Davide Frattini per il “Corriere della Sera”
Non è il riconoscimento dei confini solidi di terra, la frontiera verso il nord di Israele resta fronte di guerra. La linea su cui il Libano e il governo a Gerusalemme si sono messi d'accordo ondeggia con le correnti del Mediterraneo orientale, passa vicino alle boe che fino ad ora l'hanno indicata senza che ci fosse un'intesa. E di fatto ancora non esiste per via diretta. I libanesi si sono stretti la mano con gli americani, gli israeliani pure, in mezzo il presidente Joe Biden a fare da garante.
Resta un passo «storico» come lo definisce Yair Lapid (e Biden lo conferma), il primo ministro israeliano, un patto che i mediatori inviati dalla Casa Bianca hanno potuto mettere insieme solo con il benestare di Hezbollah da Beirut: l'organizzazione filo-iraniana ha per mesi minacciato di attaccare la piattaforma per l'estrazione del gas spedendo droni intercettati dall'aviazione. Adesso i due Paesi possono continuare le operazioni senza dover rischiare la guerra.
Energean, la società britannico-greca che ha preso in concessione il bacino di Karish dagli israeliani, è più avanti nei lavori, sta già testando i tubi per trasportare il gas verso la costa a nord di Haifa. I libanesi rinunciano alle pretese su questa zona e in cambio ottengono di poter partire con le esplorazioni anche in un tratto rivendicato dagli israeliani versando al «nemico» parte dei proventi.
Prima di sapere quanto valga il giacimento ci vorranno mesi, per sfruttarlo anni, immediata è la speranza che serva a risollevare l'economia libanese disastrata. L'intesa tra le nazioni che non hanno rapporti diplomatici - Israele ha occupato il sud del Libano dal 1982 al 2000, con Hezbollah ha combattuto per 34 giorni di conflitto nell'estate del 2006 - potrebbe contribuire a alleggerire i problemi di approvvigionamento di gas verso l'Europa dopo le ritorsioni russe.
joe biden in israele yair lapid
Ormai gli americani sembrano considerare infattibile il progetto East Med, duemila chilometri di tubature tra Cipro, Grecia, fino all'Italia. È più probabile che le estrazioni israeliane vadano in Egitto e da lì vengano trasportate liquefatte via nave. Il governo di Lapid deve riuscire a ratificare l'accordo entro la fine del mese, il primo novembre si vota. È una corsa contro il tempo: il parlamento ha due settimane per discutere i dettagli, due petizioni sono state presentare alla Corte Suprema per bloccare tutto. Bibi Netanyahu, capo della destra all'opposizione che spera di tornare al governo, ha già annunciato di essere contrario e di voler cancellare la firma dovesse riprendersi il potere («è una capitolazione a Hezbollah»).

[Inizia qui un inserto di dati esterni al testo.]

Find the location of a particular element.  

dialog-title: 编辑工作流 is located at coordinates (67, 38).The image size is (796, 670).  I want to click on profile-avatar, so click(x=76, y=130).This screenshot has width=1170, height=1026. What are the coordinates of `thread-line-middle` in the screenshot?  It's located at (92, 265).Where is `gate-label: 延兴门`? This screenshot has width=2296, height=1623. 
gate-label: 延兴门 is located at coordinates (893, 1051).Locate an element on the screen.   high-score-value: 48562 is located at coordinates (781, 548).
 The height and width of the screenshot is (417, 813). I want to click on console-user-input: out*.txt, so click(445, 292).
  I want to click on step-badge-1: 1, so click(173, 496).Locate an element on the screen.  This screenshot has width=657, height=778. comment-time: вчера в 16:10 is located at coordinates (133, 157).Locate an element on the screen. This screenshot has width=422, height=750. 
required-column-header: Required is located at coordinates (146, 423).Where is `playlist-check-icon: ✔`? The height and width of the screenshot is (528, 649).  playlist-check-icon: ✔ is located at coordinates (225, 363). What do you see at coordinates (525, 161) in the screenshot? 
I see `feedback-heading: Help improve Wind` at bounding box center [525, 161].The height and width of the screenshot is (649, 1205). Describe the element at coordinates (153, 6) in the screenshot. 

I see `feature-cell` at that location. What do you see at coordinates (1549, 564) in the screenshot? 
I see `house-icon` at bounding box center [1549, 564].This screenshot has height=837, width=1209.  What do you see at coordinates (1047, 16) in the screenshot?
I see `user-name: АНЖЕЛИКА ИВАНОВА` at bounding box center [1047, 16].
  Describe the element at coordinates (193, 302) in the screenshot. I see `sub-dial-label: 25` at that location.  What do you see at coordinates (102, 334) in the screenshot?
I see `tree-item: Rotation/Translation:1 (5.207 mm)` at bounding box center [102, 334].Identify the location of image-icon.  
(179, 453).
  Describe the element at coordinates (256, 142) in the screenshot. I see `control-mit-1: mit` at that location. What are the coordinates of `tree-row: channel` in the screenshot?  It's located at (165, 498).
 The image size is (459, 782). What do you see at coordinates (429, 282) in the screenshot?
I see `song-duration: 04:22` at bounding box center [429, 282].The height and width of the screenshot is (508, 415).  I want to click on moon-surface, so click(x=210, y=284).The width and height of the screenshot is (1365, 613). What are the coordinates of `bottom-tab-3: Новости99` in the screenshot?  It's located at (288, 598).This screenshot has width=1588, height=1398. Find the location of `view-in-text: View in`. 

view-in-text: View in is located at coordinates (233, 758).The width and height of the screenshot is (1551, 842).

«Il problema è che i politici israeliani - commenta Anshel Pfeffer, editorialista del quotidiano Haaretz - stanno sfruttando il patto a fini elettorali e rischiano di farlo saltare. Lapid lo esalta oltre la sua reale portata: non è la pace, 140 missili di Hezbollah restano puntati verso Israele. Mentre Netanyahu, che se fosse stato premier avrebbe anche lui parlato di trionfo, vuole affossare il successo dell'avversario».